Q. And you refused to sign Oak Street’s non-compete, right?
A. Correct.
Q. And because you refused to sign Oak Street’s non-compete, Oak Street would not loan Baugh the money, right?
A. Correct.
(Strama Depo. 41-42.)
{¶33} In sum, there was no evidence to establish that Baugh falsely represented to Strama that he had the financing for the purchase with the intent of misleading Strama to rely on it. Nor is there evidence that Strama justifiably relied on that alleged misrepresentation. Thus, reasonable minds could only conclude that Strama failed to establish the third, fourth, and fifth elements of his fraud claim.
Civil Conspiracy
{¶34} Strama argues that Allstate and Baugh conspired to gain control of his book of business for less than the contract price denying him a profit of approximately $69,000.
{¶35} The elements of a civil conspiracy claim are: “(1) a malicious combination, (2) involving two or more persons, (3) causing injury to person or property, and (4) the existence of an unlawful act independent from the conspiracy itself.” State ex rel. Fatur v. Eastlake, 11th Dist. No. 2009-L-037, 2010-Ohio-1448, ¶ 45, quoting Gibson v. City Yellow Cab Co. (Feb. 14, 2001), 9th Dist. No. 20167, 2001 WL 123467 (Feb. 14, 2001). “An underlying tort is necessary to give rise to a cause of action for conspiracy.” Ohio Assn. of Pub. School Emps./AFSCME Local 4, AFL–CIO v. Madison Local School Dist. Bd. Of Edn., 190 Ohio App.3d 254, 2010-Ohio-4942, 941 N.E.2d 834, ¶ 62 (11th Dist.) quoting Stiles v. Chrysler Motors Corp., 89 Ohio App.3d 256, 266, 624 N.E.2d 238 (6th Dist.1993).

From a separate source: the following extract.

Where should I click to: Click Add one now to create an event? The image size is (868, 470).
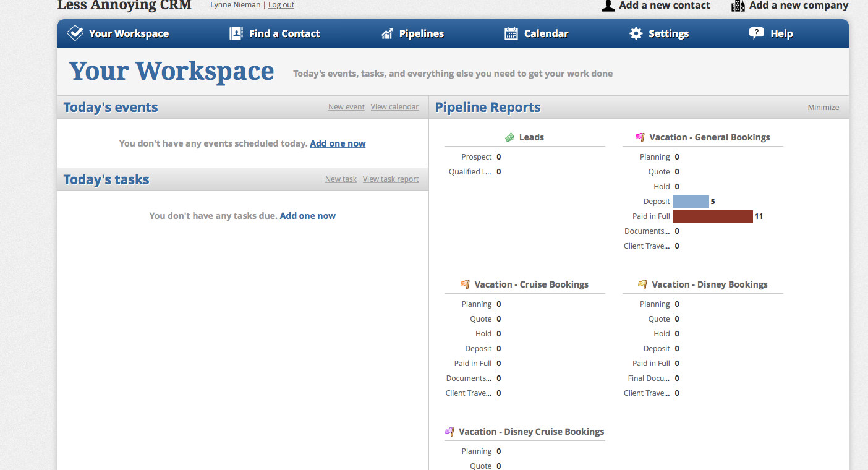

{¶36} Here, Strama essentially contends that Allstate and Baugh maliciously conspired to have the purchase agreement fail. Since the purchase agreement price of $216,000.00 was approximately $69,000.00 more than the $146,456.63 termination payment he received from Allstate, he argues that he suffered that amount in damages as a result of their conspiring for the purchase agreement to fail.
{¶38} In sum, reasonable minds could only conclude that Strama failed to provide evidence establishing all of the elements of each of his claims of intentional interference with a contract, fraud, and civil conspiracy. Accordingly, Strama’s first assignment of error is without merit.
{¶39} Strama’s second assignment of error states:
THE TRIAL COURT USED THE IMPROPER STANDARD WHEN CONSIDERING DEFENDANTS’ MOTION FOR SUMMARY JUDGMENT BY NOT ALLOWING PLAINTIFF TO RELY ON CIRCUMSTANTIAL EVIDENCE TO PROVE HIS CLAIMS, INSTEAD REQUIRING “SMOKING GUN” THAT THE COURT COULD NOT FIND.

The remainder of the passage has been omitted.